L’HIV non è scomparso. In Italia ci sono 140mila persone con questa patologia. E nel 2023 ci sono state oltre 2.300 nuove diagnosi, di cui il 60% avvenute quando il sistema immunitario è già compromesso. Per gli esperti, la lotta al virus è stata messa in stand by e se ne parla poco. Procede troppo lenta e non sta dando i risultati sperati, quelli che dovrebbero garantire la fine dell’epidemia entro il 2030, come stabilito dalle Nazioni Unite. Nonostante i progressi della ricerca scientifica e delle terapie antiretrovirali, le cause sono la mancanza di informazione e la scarsa diffusione della PrEP (ovvero la pre-esposizione che consiste nel prendere farmaci anti-HIV da parte di persone HIV-negative, che hanno un rischio di contrarre l’HIV, riducendo sensibilmente il rischio di diventare sieropositivi). Ma non solo. Lo stigma persistente e il silenzio che ancora avvolge l’HIV impediscono la diminuzione del numero di nuove infezioni.

Eppure, ci sono strategie per rendere nuovamente centrale il tema dell’infezione da HIV nell’agenda politica e sanitaria italiana e rilanciare l’azione pubblica per contrastarne la diffusione. Se ne è parlato una decina di giorni fa a Roma nel corso di ‘HIV SUMMIT: Ending the HIV Epidemic in Italy’.

Particolare attenzione deve essere posta al tema della prevenzione, strumento “chiave” per cambiare rotta e raggiungere l’obiettivo di diminuire drasticamente il numero di nuove infezioni. Gli esperti si sono concentrati sul concetto di U=U (undetectable=untransmittable, cioè non rilevabile, non trasmissibile). L’innovazione terapeutica, infatti, da una parte consente di pensare a una protezione pre-esposizione efficace e flessibile, dall’altra a terapie in grado di abbassare così tanto la carica virale da impedire la trasmissione del virus da parte della persona con HIV.
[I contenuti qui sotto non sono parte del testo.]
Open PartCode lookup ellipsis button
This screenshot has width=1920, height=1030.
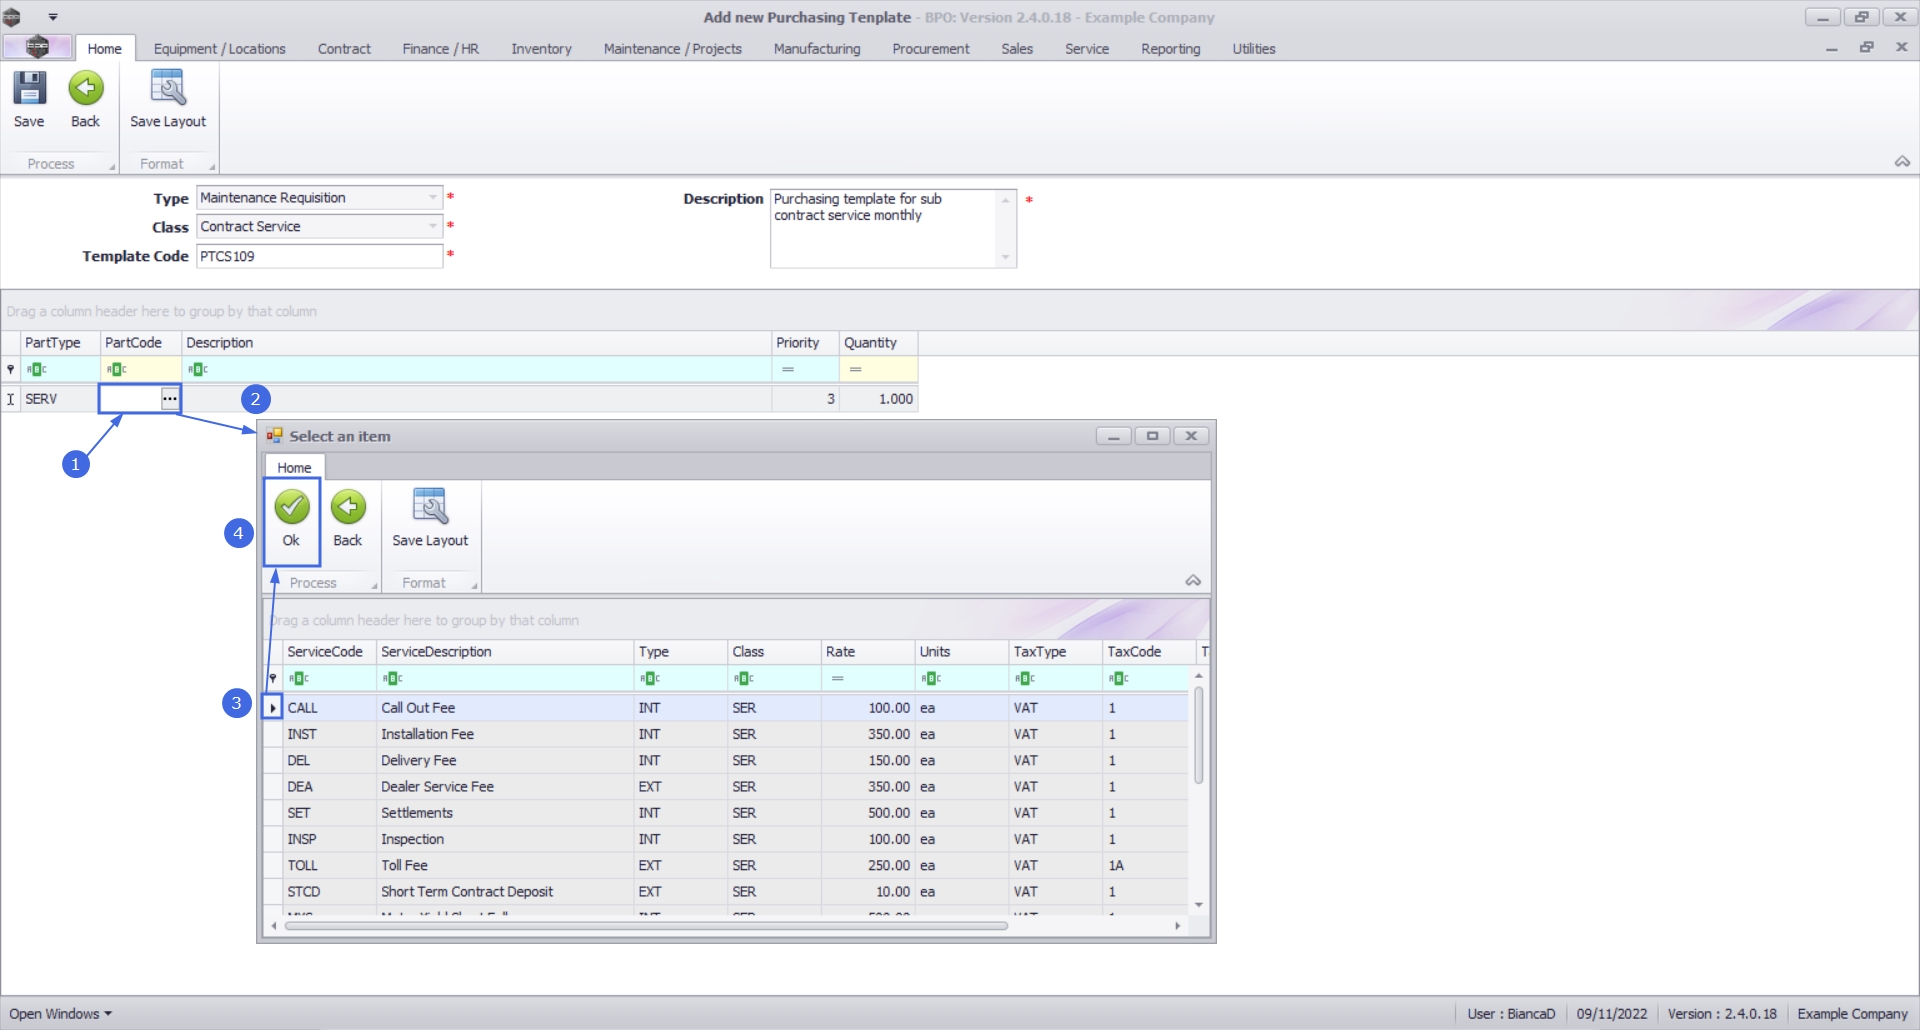click(x=170, y=399)
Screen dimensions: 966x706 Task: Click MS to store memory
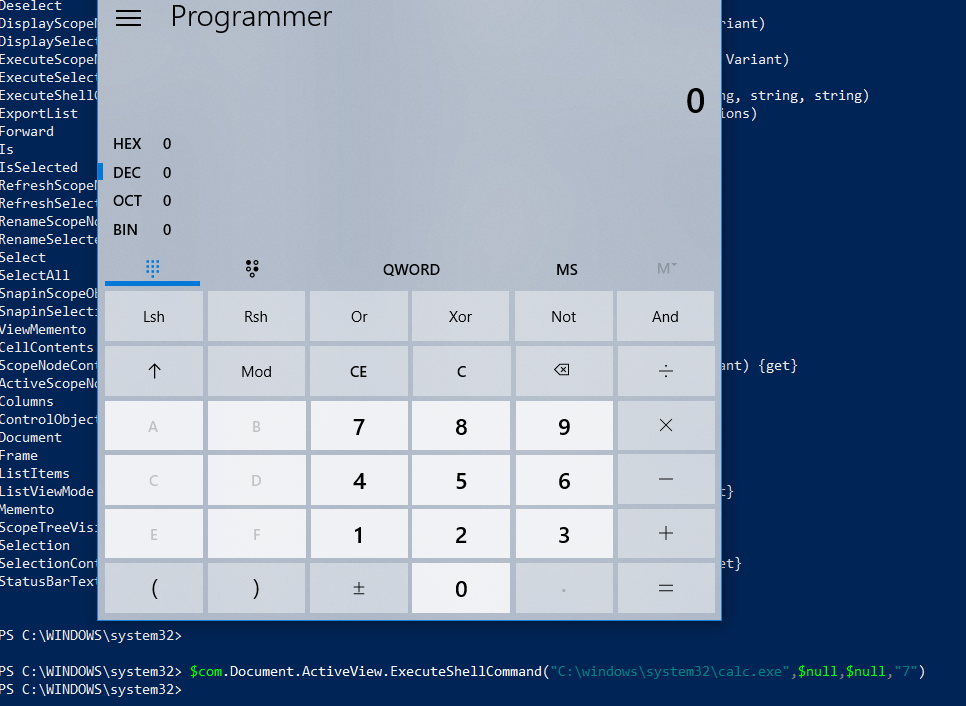(x=566, y=269)
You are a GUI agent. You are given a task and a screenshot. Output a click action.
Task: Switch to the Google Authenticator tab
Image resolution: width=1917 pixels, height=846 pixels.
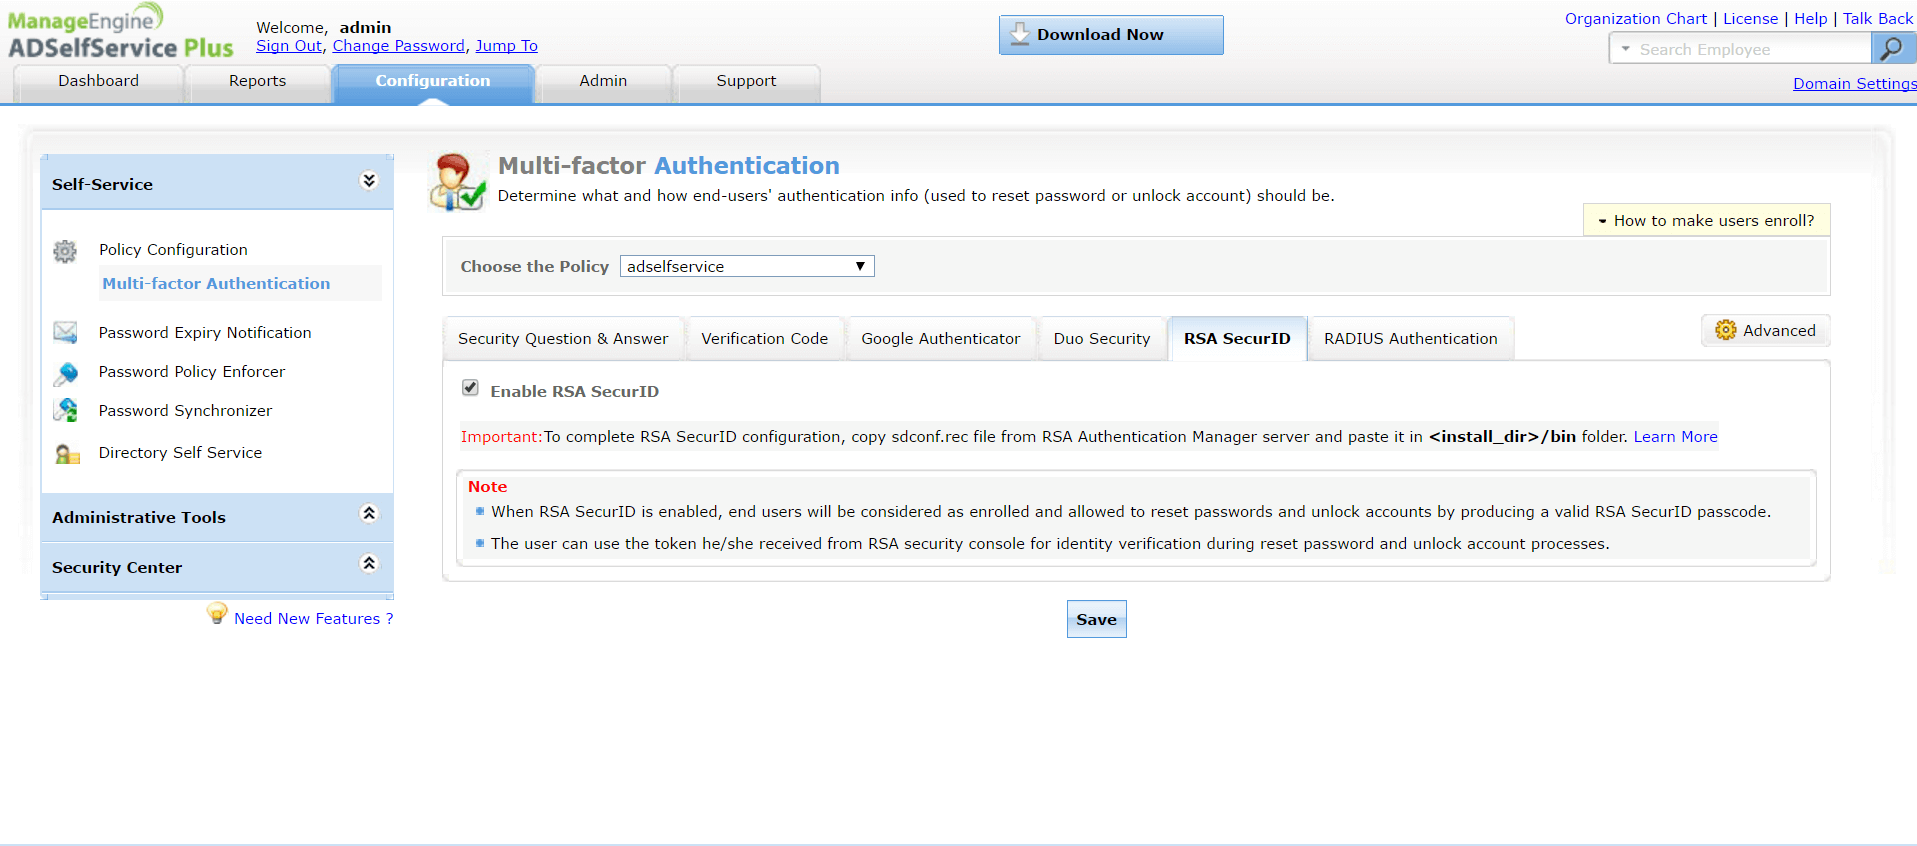click(940, 338)
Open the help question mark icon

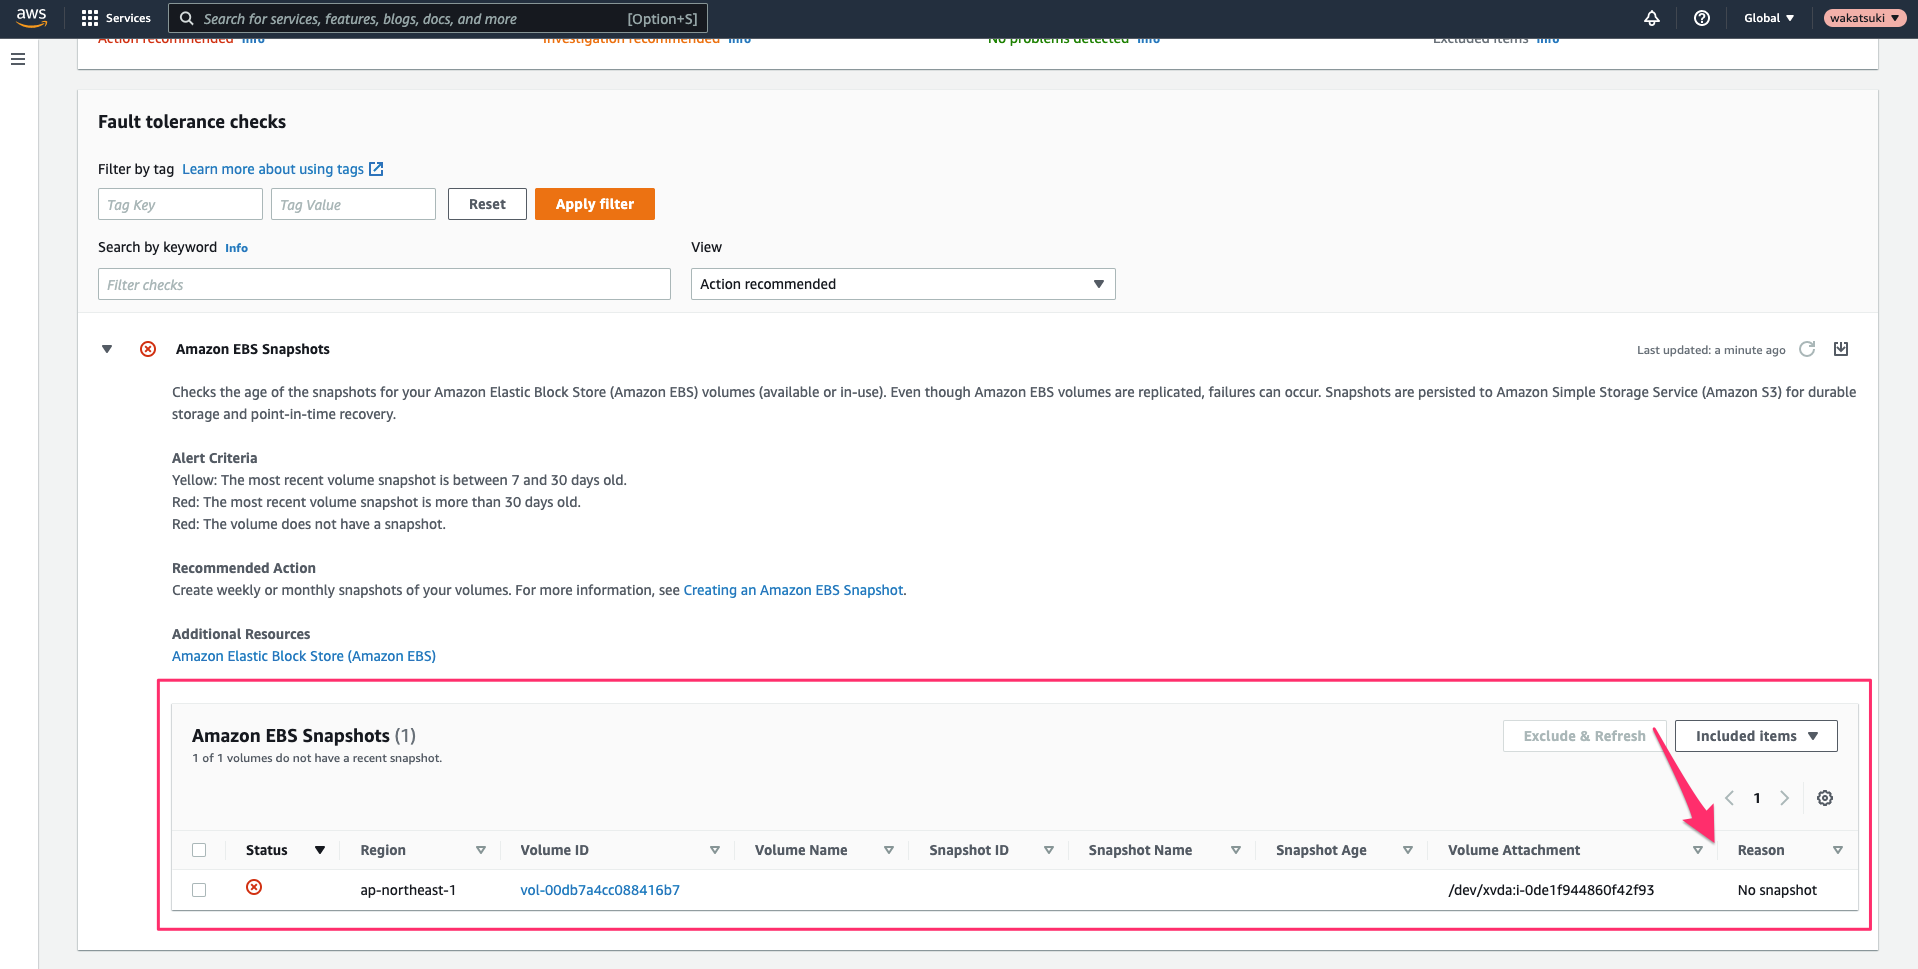(1702, 18)
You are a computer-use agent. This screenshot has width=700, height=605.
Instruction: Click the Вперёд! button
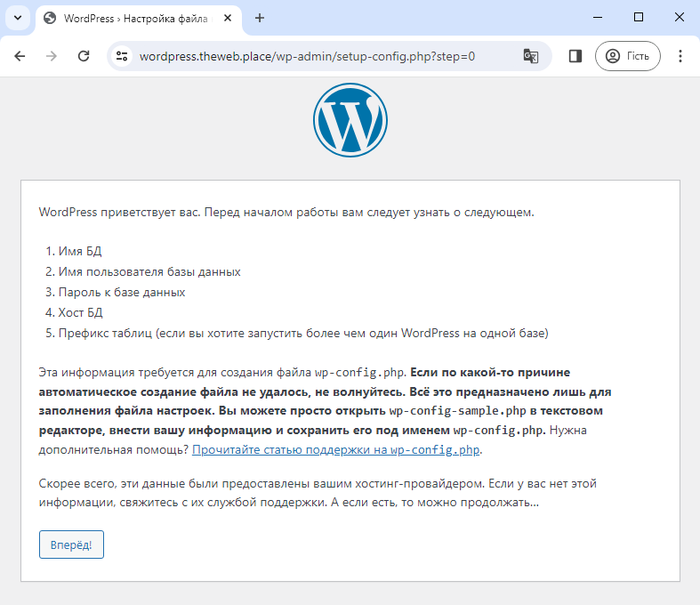71,545
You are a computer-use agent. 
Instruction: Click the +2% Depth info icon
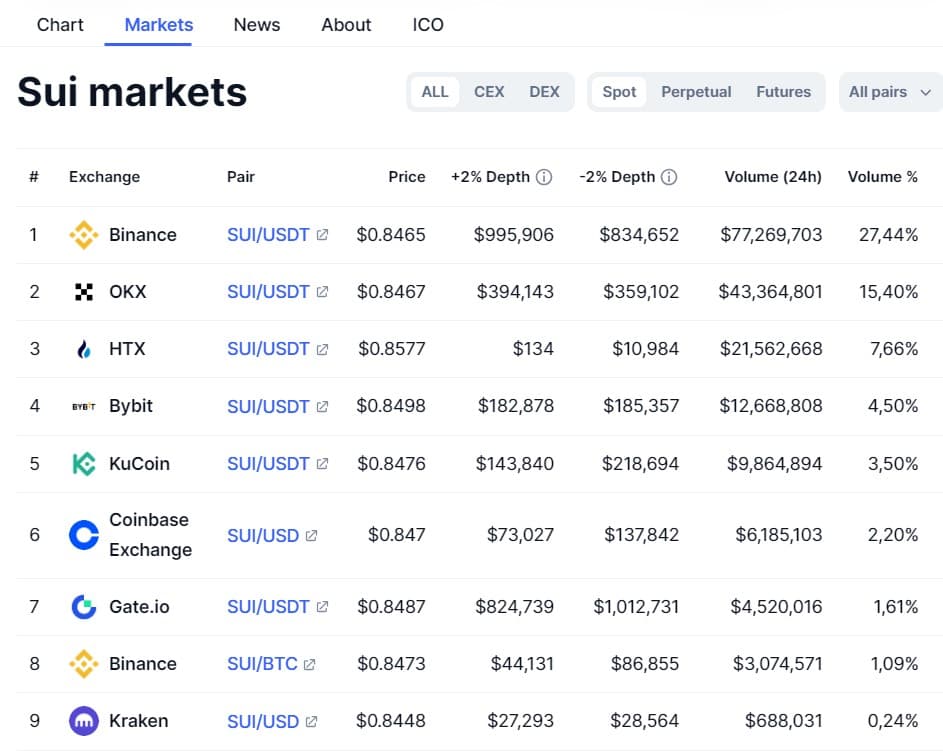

“Nonostante questi innegabili successi, restano ancora criticità che è necessario affrontare a livello globale”, dice il professor Stefano Vella, Infettivologo e docente di salute globale all’Università Cattolica del Sacro Cuore di Roma, che aggiunge: “Va garantito un maggior accesso alle terapie sia per prevenire l’infezione sia per curare chi l’ha contratta. La storia dell’HIV ci insegna che ogni traguardo è stato raggiunto grazie alla collaborazione tra ricerca scientifica, attivismo e volontà politica. È questo il modello che dobbiamo rilanciare oggi, per superare le disuguaglianze nell’accesso ai trattamenti, rafforzare l’aderenza terapeutica e rimettere al centro la prevenzione. Solo così potremo davvero parlare di fine dell’epidemia”.

Le opzioni attuali di prevenzione, in particolare la profilassi pre-esposizione (PrEP), non sempre rispondono pienamente alle esigenze di coloro che desiderano o necessitano di protezione contro l’HIV. Per molti, le soluzioni esistenti non sono sufficienti e c’è una crescente richiesta di modalità di prevenzione più accessibili, efficaci e pratiche.

Tra le indicazioni di prevenzione strutturate, rimarca Andrea Antinori, direttore del Dipartimento Clinico dell’Istituto Nazionale per le Malattie Infettive Lazzaro Spallanzani IRCCS di Roma, è importante l’accessibilità a strumenti come il test per l’HIV, il profilattico e soprattutto, appunto, la PrEP. Commenta: “Serve un investimento deciso su informazione, cultura della percezione del rischio e servizi territoriali, come i checkpoint, che devono essere rafforzati anche grazie a risorse pubbliche. Solo con una risposta condivisa e intersettoriale potremo far emergere il sommerso, interrompere le nuove infezioni e costruire una rete di prevenzione davvero efficace”.

L’obiettivo comune è la costruzione di una roadmap concreta per il raggiungimento dei target UNAIDS 95-95-95, fondamentali per porre fine all’epidemia da HIV entro il 2030.